Pada saat itu, semua senjata dan peralatan perang mereka dilepas dan mereka bisa bermain bersama. Seakan-akan visiun utopia Yesaya itu terwujud sekarang dan di sini, di mana orang menempa mata pedang dan tombak menjadi luku atau bajak: Transformasi alat perang menjadi alat pertanian, dari alat mematikan menjadi alat yang menjanjikan hidup.
Dan itu hanya mungkin dengan spirit dan daya ikat ekumenisme yang digetarkan dan dibangkitkan nada-nada dan kata-kata lagu "Stille Nacht" atau "Malam Kudus" (Sebenarnya lebih tepat "Malam Sunyi)" itu. Tanpa adanya lantunan getar-getar nada-nada itu, mustahil para tentara yang sedang bersetegang terus di medan perang itu, bisa berdamai sejenak, walaupun itu adalah damai yang tegang, karena hanya sejenak, karena ada senjata yang siaga.
![]() |
Keterangan: gambar dari google search. |
Nada-nada di Malam Tenang
Konon cerita awal munculnya sukacita bersama di medan perang itu karena mereka (yaitu para tentara yang bertugas jaga malam dan penuh sikap awas dan siaga penuh) mendengar nada-nada suara di malam sunyi. Entah dari kubu tentara mana yang mulai mendengungkan nada-nada itu? Tidak ada yang tahu secara pasti, dari mana datangnya bunyi nada-nada itu. Pokoknya nada-nada itu seperti terdengar melayang-layang di udara malam yang sunyi dan dingin itu.
Seakan-akan nada-nada lagu "malam kudus" yang pasti berasal dari "the nomadic inspirational voice", pada malam natal di medan perang itu seperti kembali lagi ke eksistensi awalnya sebagai "the nomadic inspirational voice" yang menyentuh dan menggerakkan hati sanubari para tentara dan hal itu telah menyebabkan mereka "melupakan" sejenak perang dan kembali menjadi para sahabat.
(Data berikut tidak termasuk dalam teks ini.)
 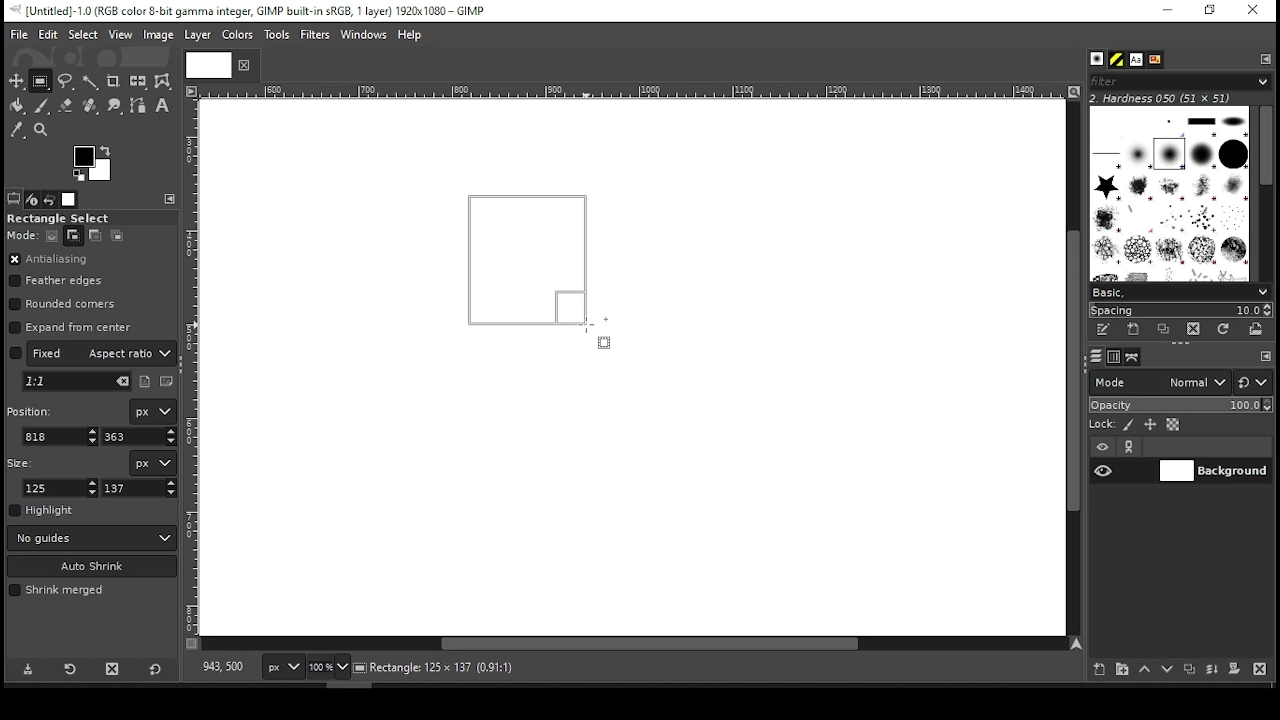 What do you see at coordinates (42, 131) in the screenshot?
I see `zoom tool` at bounding box center [42, 131].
Yang tadinya suasanya ditandai oleh apa yang disebut Thomas Hobhes "homo homini lupus" lalu tetiba menjadi "homo homini socius". Transformasi hati seperti itu hanya dimungkinkan oleh ada dan kehadiran dari "the nomadic inspirational voices" itu.
Nah pada saat seperti ini, saya membayangkan dan mengimajinasikan, jangan-jangan itu adalah sebuah paduan suara malaekat, paduan suara surgawi, yang mengilhami hati manusia agar jangan lagi berperang atau agar tidak lagi berperang. Alunan suara yang terdengar sayup-sayup di udara malam itu, seperti menyampaikan sebuah pesan perdamaian, pesan kemanusiaan.
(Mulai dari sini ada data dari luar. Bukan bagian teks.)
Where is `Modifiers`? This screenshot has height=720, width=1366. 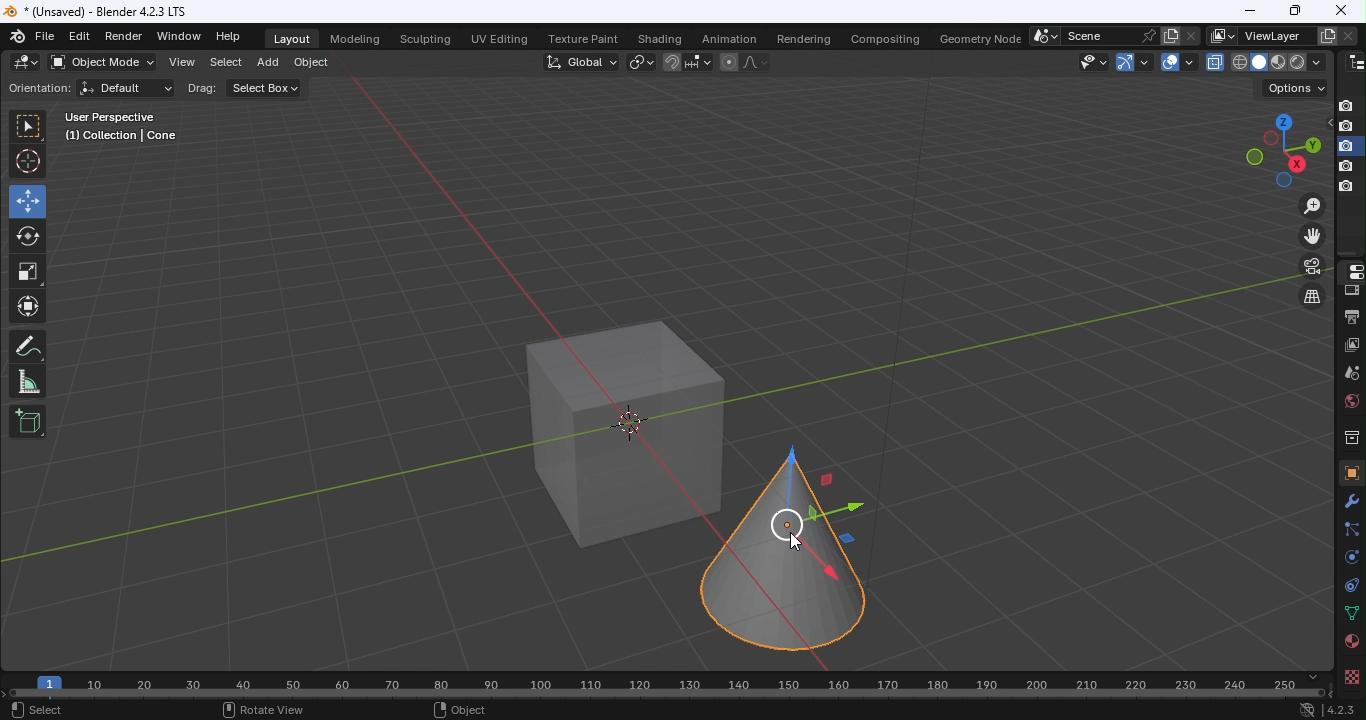 Modifiers is located at coordinates (1352, 500).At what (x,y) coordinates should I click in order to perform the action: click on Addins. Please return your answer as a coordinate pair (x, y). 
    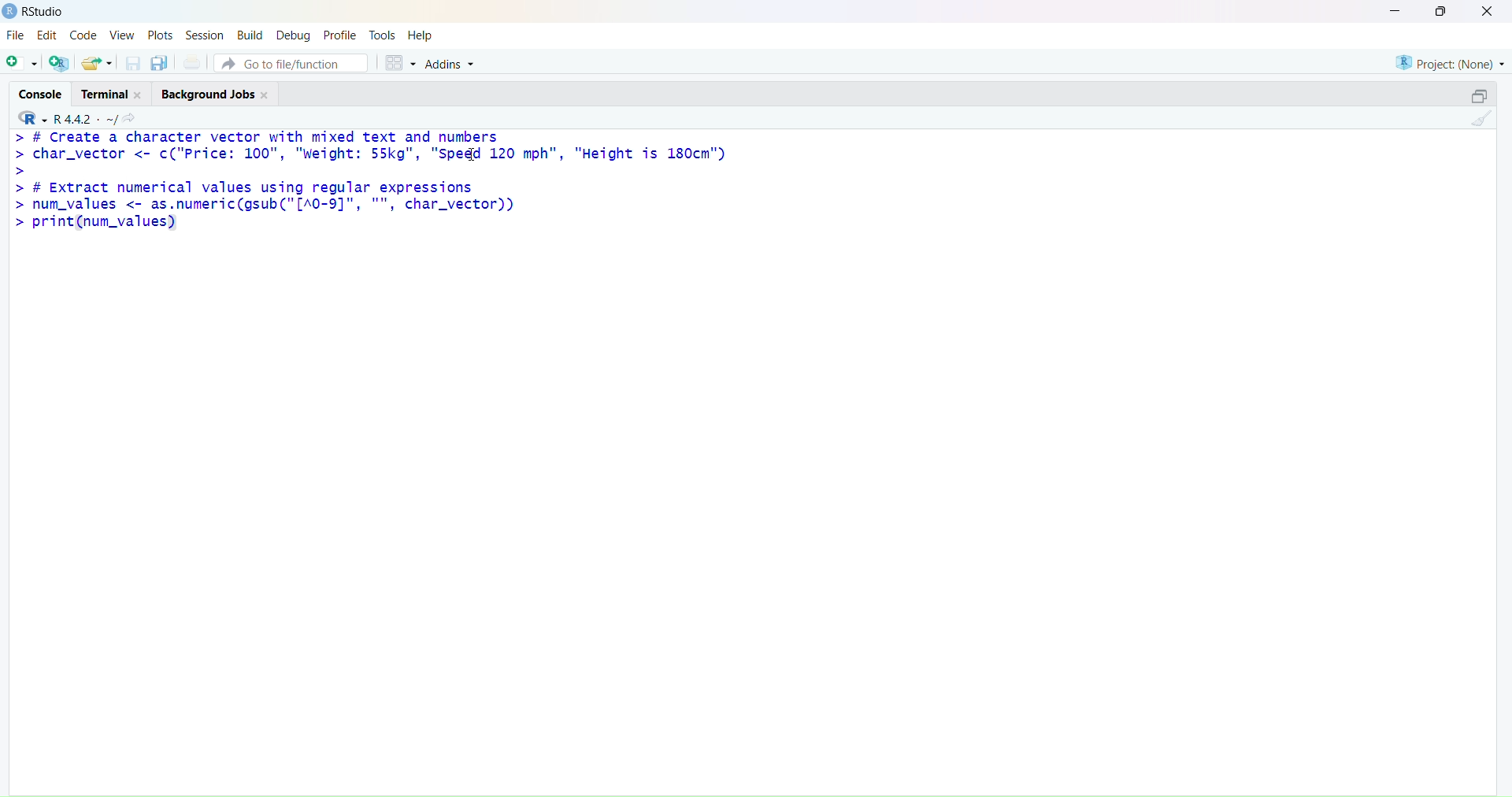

Apa pun itu, atau dari mana pun sumber asalnya suara itu, yang jelas, tatkala nada-nada itu makin jelas terdengar, semua tentara yang mendapat giliran jaga malam di parit-parit pertahanan, keluar semua dan menyanyikan lagu itu dalam bahasa masing-masing, dan satu lagi, semuanya melepaskan senjata. Orang merasa secara otomatis, natural dan naluriah, bahwa kita tidak bisa dan tidak boleh nyanyikan lagu itu dengan memegang senjata.
Catatan Penutup
Menurut saya, memang nada-nada dan kata-kata lagu itu benar-benar ajaib, mendatangkan kedamaian, damai di hati, damai di bumi, et in terra pax hominibus bonae voluntatis... dan damai di bumi bagi manusia-manusia yang berkehendak baik.... dan di sini yang dominan ialah bonae voluntatis itu, yang berkehendak baik itu. Jika hal itu disadari, maka di sana akan ada kedamaian....
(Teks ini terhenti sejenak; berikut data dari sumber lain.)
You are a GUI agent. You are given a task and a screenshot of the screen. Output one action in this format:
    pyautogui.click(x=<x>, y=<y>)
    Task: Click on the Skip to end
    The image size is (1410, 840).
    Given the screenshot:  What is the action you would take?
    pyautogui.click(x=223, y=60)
Dan malam pun jadi sunyi dan tenang... di mana tidak ada lagi perang, tiada lagi muka yang garang-garang... muka yang beringas dan berang... semuanya seperti sudah diganti dengan suasana girang dan riang dalam cahaya gilang-gemilang... Oh malam natal yang penuh daya pesona yang membahagiakan dan mengagumkan. Selamat mengarungi masa Natal dan Oktaf Natal.